Yeah same....I just dont know if I can take watching Foyle play another minute tho(I mean damn he sucks, lol). The dropoff from Dwight to him is just amaazingly huge. I count even expect him to a layup half the time, lol. Dwight alone tho, as well as a better effort from Lewis, should be more than enough to handle these guys if we play them down the road tho. If Dwight was playin more with good refs, this wouldve been a blowout.


----------



## Basel (Mar 31, 2005)

I don't think you can blame only the refs. Yeah, it wasn't a greatly officiated game, but you guys missed a ton of free throws down the stretch.


----------



## MickyEyez (Aug 25, 2006)

Idunkonyou said:


> The next time they play I expect the Magic to beat them by 40 just to prove a point.





season ender...


----------



## MickyEyez (Aug 25, 2006)

Basel57 said:


> I don't think you can blame only the refs. Yeah, it wasn't a greatly officiated game, but you guys missed a ton of free throws down the stretch.


that is absolutely true and you can always say "well if we wouldn't played better it shouldn't have mattered" but there was so much frustration from the entire team throughout the game that it probably ****ed with their heads. i don't care which sport of which team i'm watching, i hate to see bad officiating because that can always change the outcome and take the enjoyment out of a game.
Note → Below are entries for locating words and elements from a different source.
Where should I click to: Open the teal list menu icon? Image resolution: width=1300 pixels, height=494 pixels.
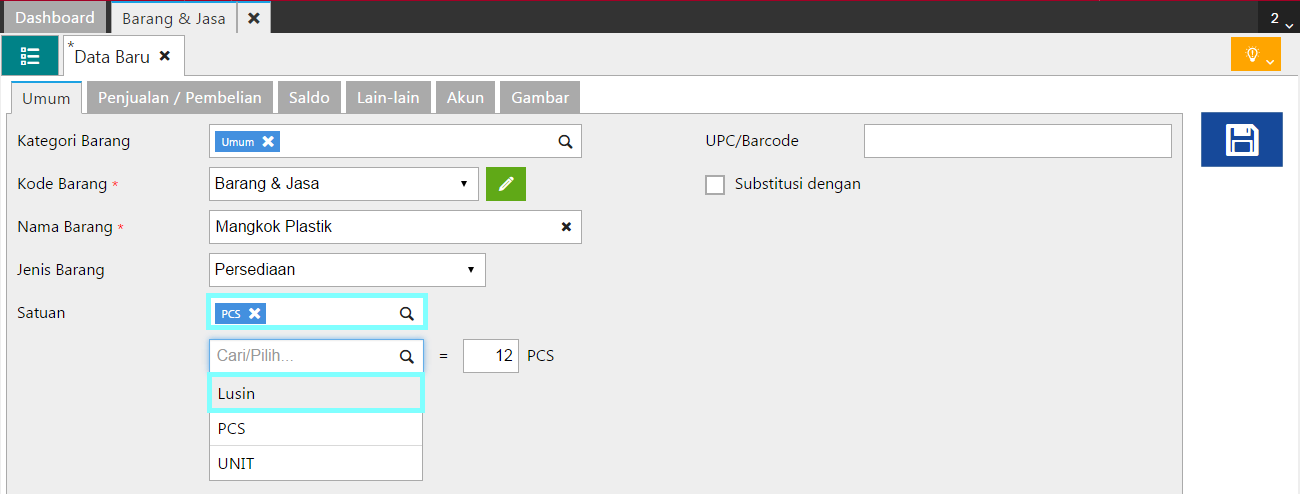(x=30, y=56)
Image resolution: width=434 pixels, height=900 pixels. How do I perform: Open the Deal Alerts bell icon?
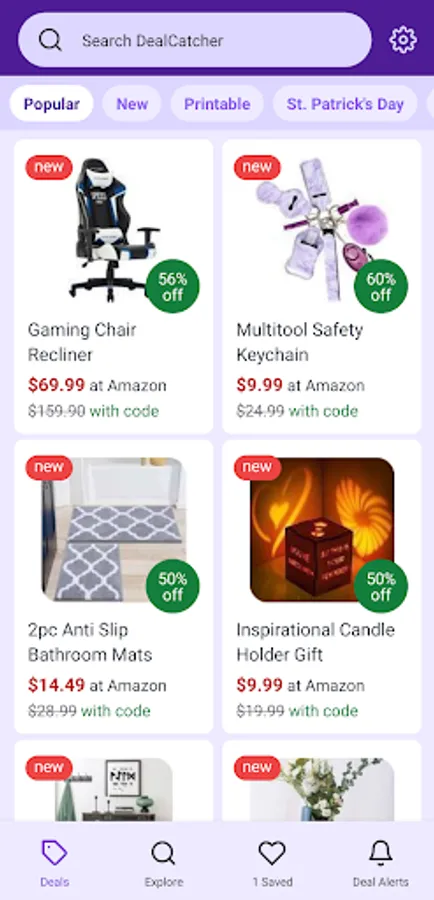point(381,854)

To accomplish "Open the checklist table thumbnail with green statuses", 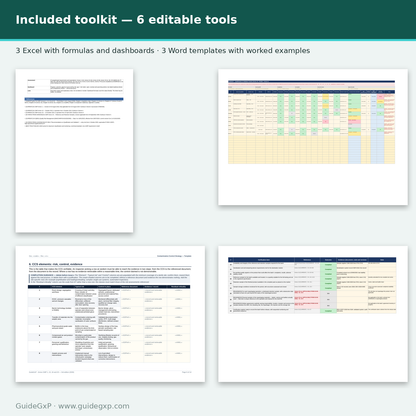I will 313,314.
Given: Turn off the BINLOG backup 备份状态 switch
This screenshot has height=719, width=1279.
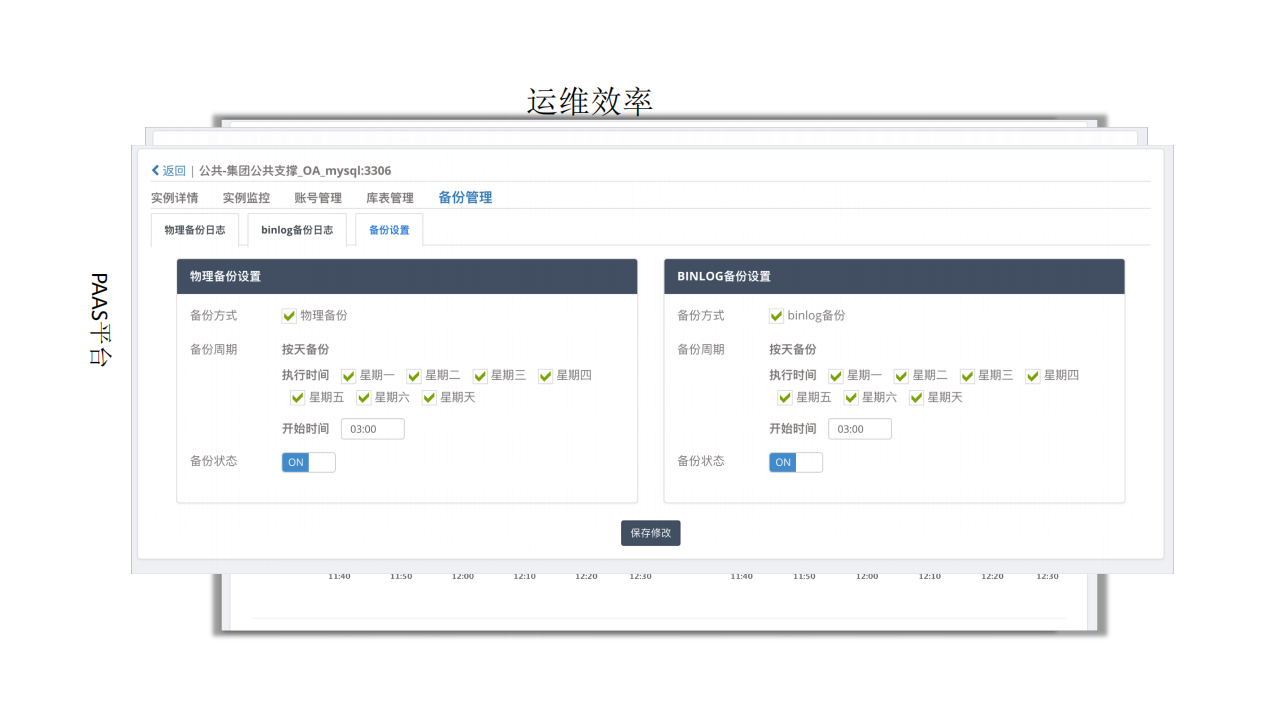Looking at the screenshot, I should click(x=796, y=462).
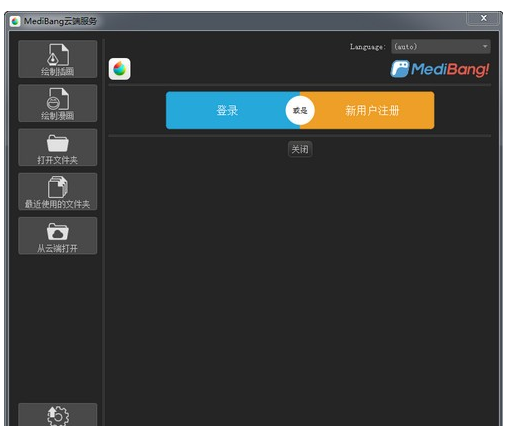511x426 pixels.
Task: Click the 最近使用的文件夹 label text
Action: click(x=58, y=204)
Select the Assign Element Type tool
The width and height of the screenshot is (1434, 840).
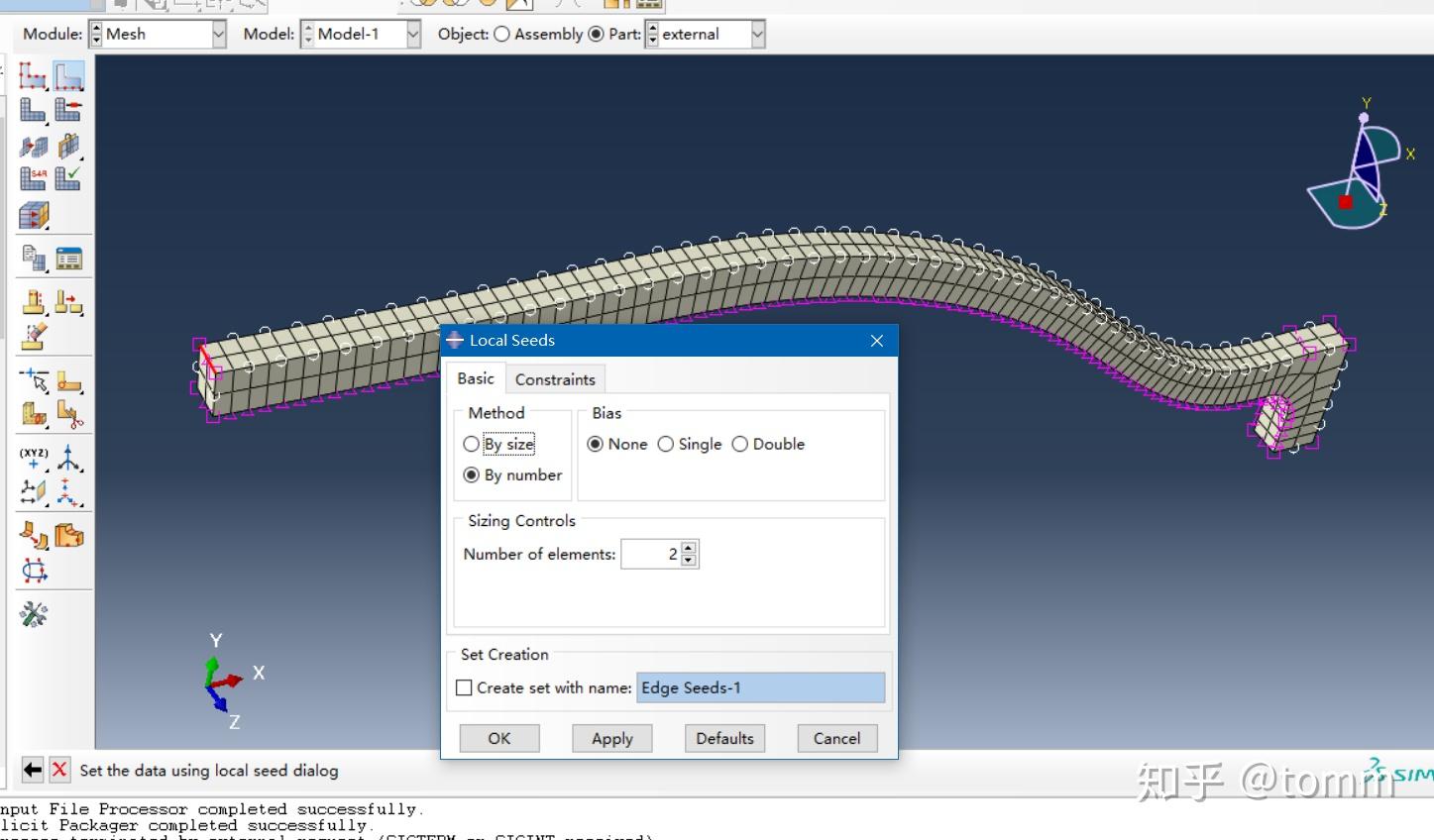coord(33,178)
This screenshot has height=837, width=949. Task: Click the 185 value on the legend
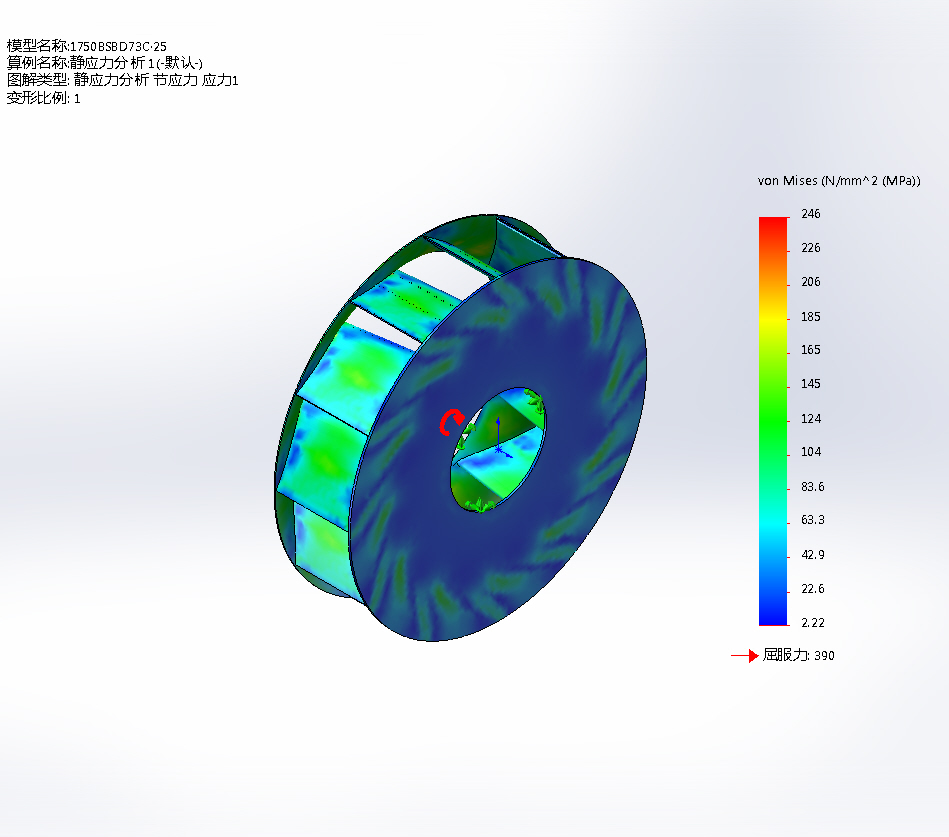[x=810, y=316]
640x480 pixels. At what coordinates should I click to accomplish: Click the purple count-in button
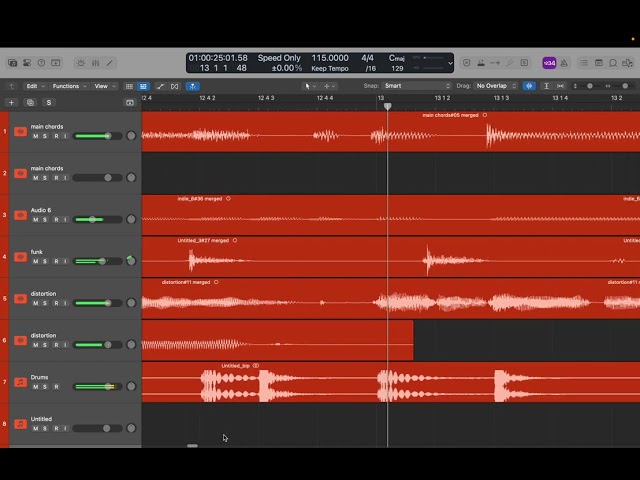549,63
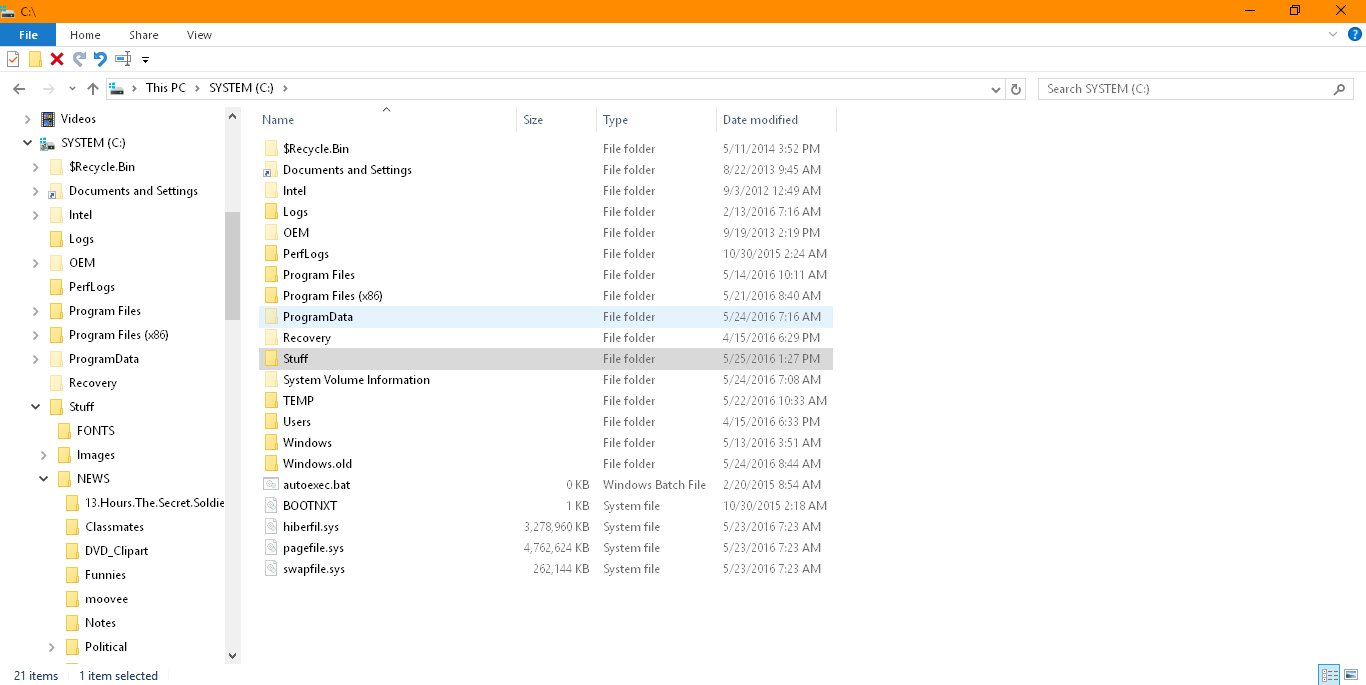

i'm not saying either way... but it just sucks when the game is not put in the players/coaches hands (throughout the game that is)


----------



## Blue (Jun 21, 2007)

Lol, I just noticed..........did u mean to call them the "Bullets" in your thread title......?


----------



## hobojoe (Jun 20, 2003)

I wasn't even surprised, I mean Brendan Haywood plays Anderson Varejao "defense" most of the time against anyone, and for some reason he's always been great at getting Dwight into foul trouble. He's so talented, I mean his ability to stick his face into Dwight's elbows is impeccable.


----------



## Idunkonyou (Feb 23, 2003)

hobojoe said:


> I wasn't even surprised, I mean Brendan Haywood plays Anderson Varejao "defense" most of the time against anyone, and for some reason he's always been great at getting Dwight into foul trouble. He's so talented, I mean his ability to stick his face into Dwight's elbows is impeccable.


:rofl2:

The Wizards win was a fluke to me. It took the refs being on their side, the worst game from Lewis, late missed FTs, Hedo missing a wide open layup, a wide open Howard at the end of the game and Howard being in foul trouble to get a 1 point win. It must have pissed the Magic off some thing awful because the 76ers are currently getting destroyed by us.


----------